A few onlookers tossed some spare coins into the instrument’s case splayed beside him—with no idea the sandy-haired singer was a hotshot trader for one of the most powerful Wall Street firms in the world.

Muller, who never actually rode the subway, didn’t see many of his fellow investment bankers in the subway system. But one evening a colleague from Morgan walked by and glanced at Muller hunched over his keyboard.

He did a double take.

“Pete, what are you doing down here?” he said, shocked, looking Muller up and down. Recovering slightly, he added, “I guess you’ve done well enough—you can do whatever you want.”

But he didn’t toss any money in the piano case.

Everyone thought Muller was cracking up. A man who made money controlling the chaotic flow of the market through mind-bending math seemed to be losing control of his own life. Eyebrows were raised, but who cared? Muller’s group made money, buckets of money. That was all that mattered. Let him crack up.

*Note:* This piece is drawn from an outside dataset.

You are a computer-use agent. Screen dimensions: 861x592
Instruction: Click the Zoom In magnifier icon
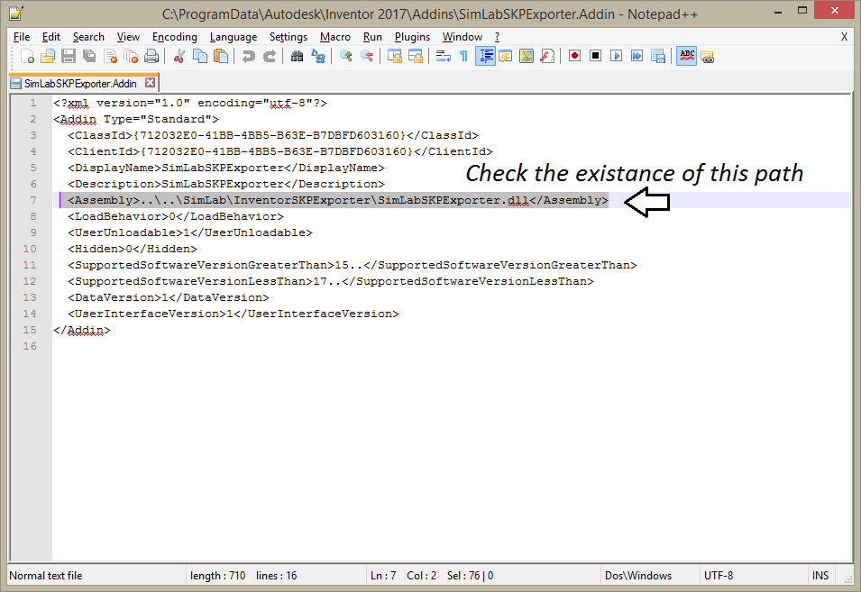pos(345,56)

He deserves it.

All the success seemed to weigh on Muller, who thought of himself as a carefree California child of the sun, a collector of crystals, singer of songs, lover of women and complex algorithms, not a ruthless, self-absorbed banker. He began to disappear from the office for weeks at a time, then months, only to pop up one day with a sweeping critique of PDT’s operations before vanishing again just as abruptly. One PDT trader labeled it seagull management: swoop by every now and then, shit all over everything, and fly away.

Around 2000, Shakil Ahmed took over the reins. Muller became a paid advisor, though he remained a partner at Morgan. He traveled the world, visiting the most exotic locales he could find: Bhutan, New Zealand, Hawaii. He sang during regular gigs in Greenwich Village cabarets and grungy lounges such as the Cutting Room and Makor Cafe. Old colleagues from PDT would swing by for the performances from time to time and wonder: What the hell happened to Pete?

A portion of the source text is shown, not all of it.